Document excerpt:

# # # # # # #

Although Olufade is chief financial officer for the global pharmaceutical company Cipla Therapeutics, he views his journey so far as being much different from other CFOs in his industry. He is not a CPA, and for most of his undergraduate studies at Rutgers University, he majored in biochemistry before switching to economics and eventually earning his MBA from Fairleigh Dickinson University.
Unlike most CFOs, he has a PhD from at Rutgers University’s Bloustein School of Public Policy, where he also guest lectures. He has had roles in finance, brand management, business development, and operations. Though, his first job out of undergrad was not in pharmaceuticals nor healthcare but in the beverage industry.
“I started at Coca-Cola,” Olufade notes. “The angle I worked with them was how do we transition the portfolio from a carbonated soft drink to something that was healthier, which ended up being the fruit juices.”
There was a deeply rooted desire to one day break into an industry more closely related to healthcare. Growing up in both—a sub-rural village in southwest Nigeria—and Union County, New Jersey, Olufade witnessed the rampant inequities in his communities when it came to access to hospitals and medications. He often wondered, “Why were those with less always left to pay more?” The disparity was further enforced by his father, a physician who trained in Nigeria before his family came to the US.
“He’d talk about the divide in Africa between the haves and the have-nots,” Olufade says. “It’s a country where there’s about a 70 percent poverty level, and close to 90 percent of healthcare is out of pocket. I realized as a young child that there needed to be a bridge between healthcare delivery and the financing of healthcare. Hospitals do not have to be bankrupt.”
“How can we deliver aid effectively in underserved regions? How can we engage all stakeholders on the regional threats of those uncared for around the world? Health equity requires inclusiveness.”
Olufade got the chance to work at a company that strives to make such a difference in 2004, when a recruiter from Bayer Pharmaceuticals reached out to him. He wound up working in their sales and marketing analytics department for four years.
“Within Bayer, I saw a pharmaceutical company that catered to a lot of therapeutic areas, but always kept the patient at the core of what they did,” he says. “That’s one thing that I’ve looked for in companies that I’ve work for since—this compassion for patients.”

# # # # # # #

Work order 1:
In the profile of Olufade, which company's recruiter contacted him in 2004?
Work order 2:
List every area in which, according to the profile of Olufade, he has held roles.
Work order 3:
Write the next part of the profile of Olufade, starting after its final quotation about compassion for patients.

Given data:
# # # # # # #

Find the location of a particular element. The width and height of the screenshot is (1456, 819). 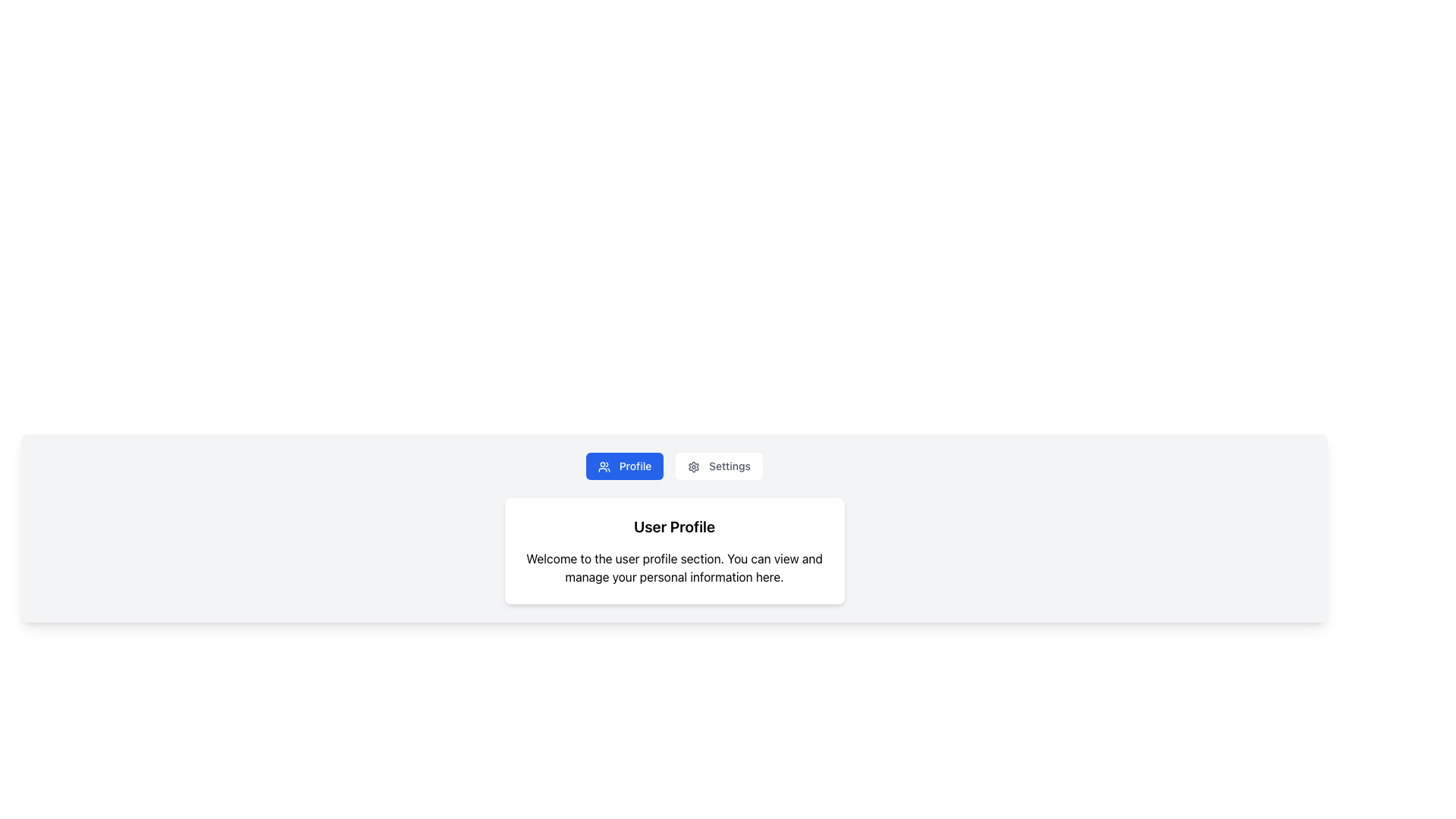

# # # # # # #

Expected answer 1:
Bayer Pharmaceuticals

Expected answer 2:
Finance, brand management, business development, and operations.

Expected answer 3:
In keeping with his swing metaphor and with support of great mentors, Olufade eventually found himself launched overseas after joining global pharmaceutical company, Sanofi (then Daiichi Sankyo). As the director of commercial strategy at Daiichi Sankyo Europe, he made a whirlwind journey to thirty European countries in thirty-six months, which allowed him to deepen his fascination with how healthcare works around the world. Whether he was in Norway or Greenland or South Africa (admittedly on a different continent, but still defined as Daiichi Sankyo’s European market), he would visit as many emergency room departments as he could.
“During my morning walks, I’d say ‘Let me see what it’s like there,’” Olufade recalls. “Sometimes, I’d be greeted by a policeman in front of a hospital, who would ask ‘What are you looking for?’ I would walk into pharmacies and ask them questions like, ‘What medicines are available over the counter versus needing a physician prescription?’
“It is just part of this learning and continued growth and development that completes me,” he continues. “That perspective enabled me to better understand how healthcare systems are set up and what makes them sustainable. They’re all different and have their own individual nuances.”
Olufade joined Cipla in 2020 after being offered the opportunity to greatly expand the Indian-based company’s financial capabilities.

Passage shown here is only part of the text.